Funny thing about that coin. I arrived late to a consignment auction one night and they were selling coins. I never got to inspect the lot before they started and really had no idea what they were selling, the auctioneer didn't either. He held this up and said that it was some kind of token and didn't even know if it was Silver or not. I had a glimpse of it before he grabbed it and thought I knew what it was, so I bid on it. No one else seemed to want an old worn off "token" so I got it for next to nothing, I think like 50 cents or a dollar. Sure enough it was what I thought, it is in pretty poor shape but I think I did well. :lol:

EDIT: I believe it is an 1817 Ferdinand VII


----------



## vyper (Jun 9, 2013)

I agree with Goran that thats an 18th century Carlos III real or half real. Still about 90% silver. Whats the weight on it? Around 3gr its a real and 1 and 1/2 ish woould be a half real.


----------



## Claudie (Jun 9, 2013)

This is the obverse of the coin. Here is a photo of an 1817 1 Real Silver Coin, Ferdinand VII: The coin I have is so worn, I am not sure what it is.

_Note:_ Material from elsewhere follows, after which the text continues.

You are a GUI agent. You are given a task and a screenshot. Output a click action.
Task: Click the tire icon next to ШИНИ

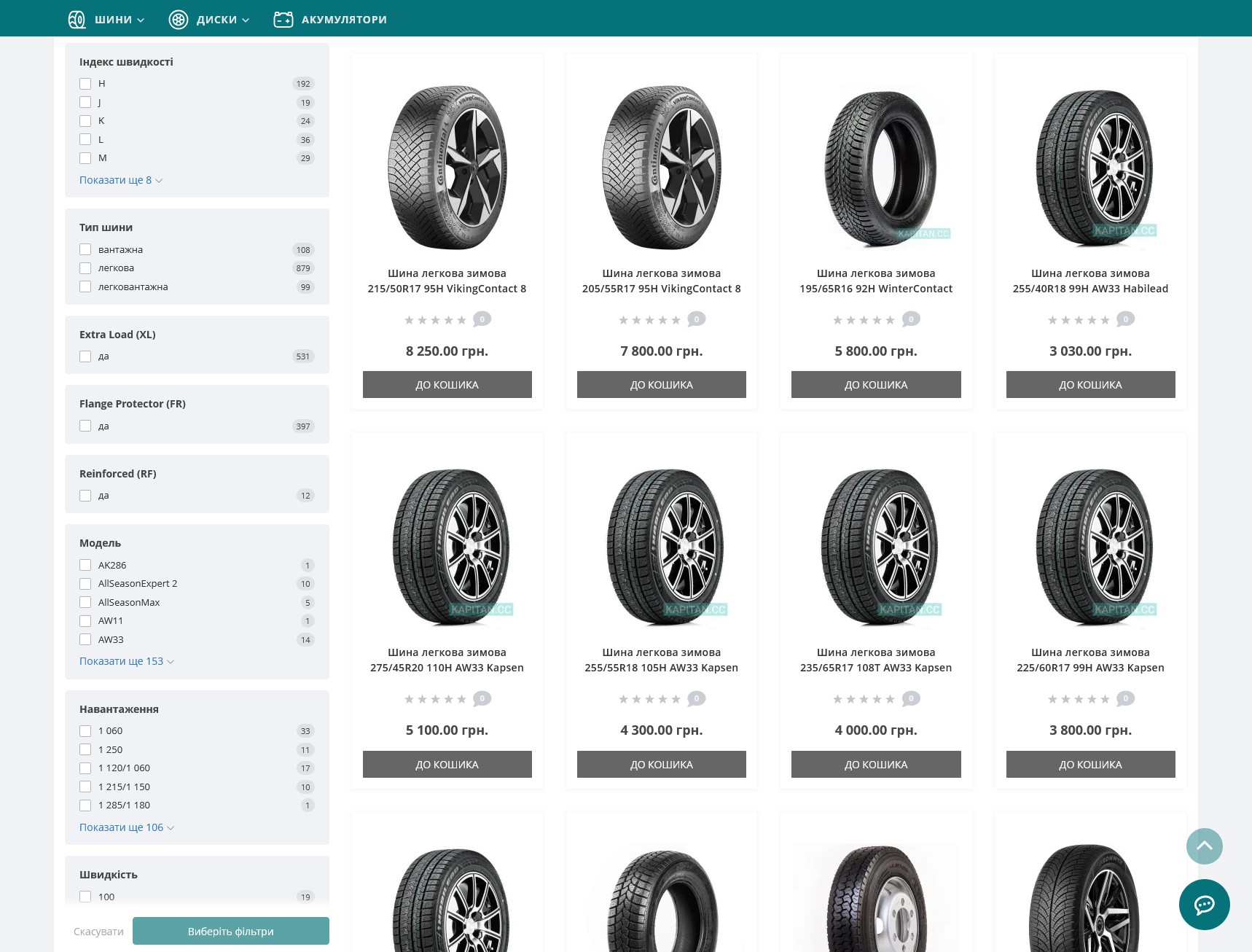[x=77, y=20]
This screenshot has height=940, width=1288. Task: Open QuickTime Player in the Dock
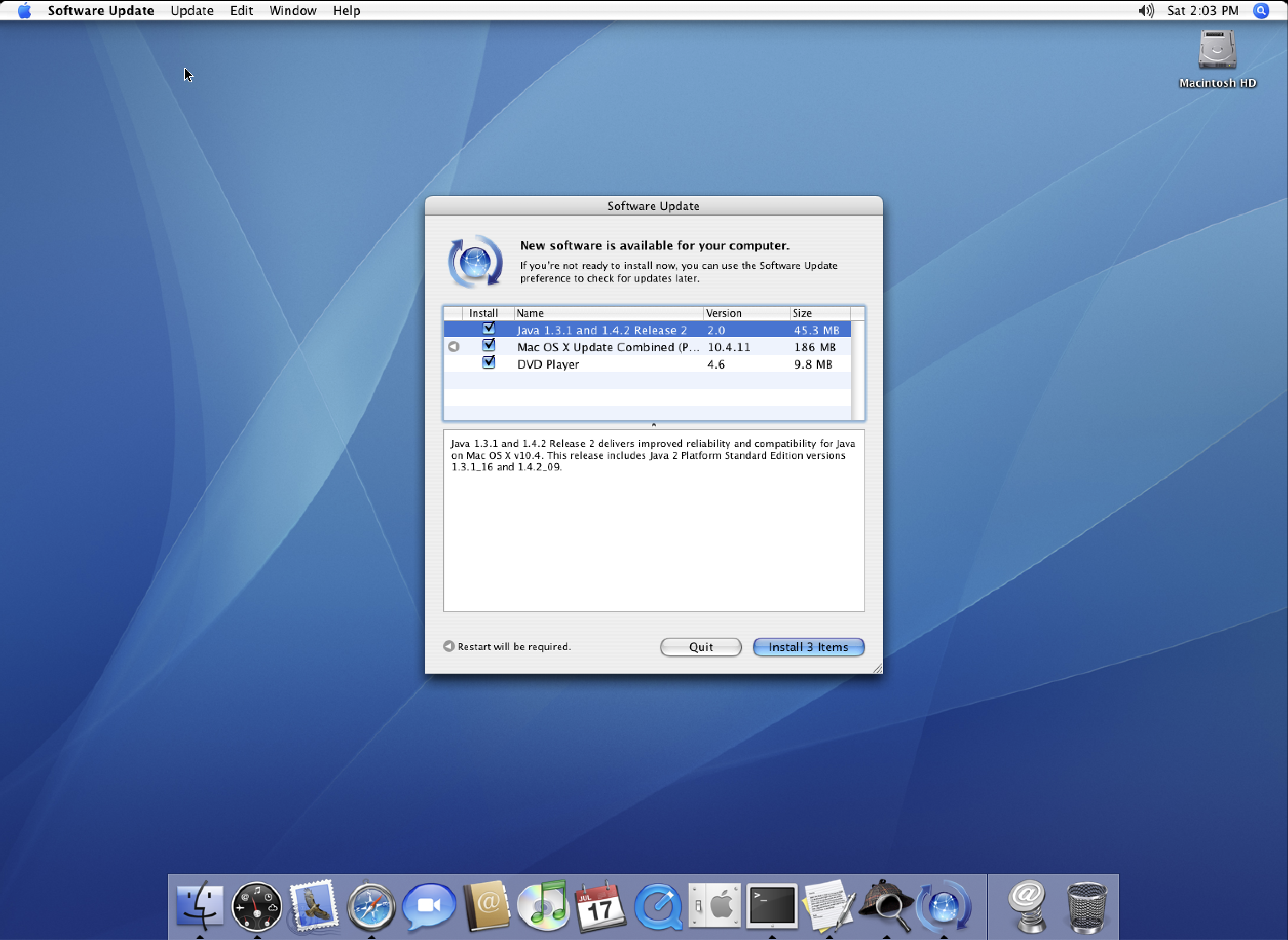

EDIT: Forgot to add the link
http://www.metaldetectingworld.com/coins_silver_reales_p3.shtml


----------



## Claudie (Jun 9, 2013)

With a little closer inspection, that isn't the same as the coin I have either. I don't know for sure what it is :|


----------



## g_axelsson (Jun 9, 2013)

With a little more research I agree that it is a 1 real (probably, Have to know size and weigh to be sure) from Spain or a Spanish colony. Exactly which is not possibly to decide as the coin is too heavily worn.
To the left of the shield and pillars are a coin mark, telling in which country or colony it was minted. For example, Mo is the mark for Mexico as on this coin.
http://en.numista.com/catalogue/pieces15067.html
Oher colonies are Colombia, Chile, Peru, Guatemala, Equador...

Vyper, the picture you linked to is of a 1/2 escudo gold coin
http://en.numista.com/catalogue/pieces15093.html

I like coins... 8) 

Göran


----------



## Claudie (Jun 10, 2013)

http://www.coinfactswiki.com/wiki/Mexico_1817-Mo_JJ_real

I think this is it


----------



## vyper (Jun 10, 2013)

Yes the first one is a Ferdinand coin but the smaller one below was the Carlos III. Dont know why that one showed up smaller.


----------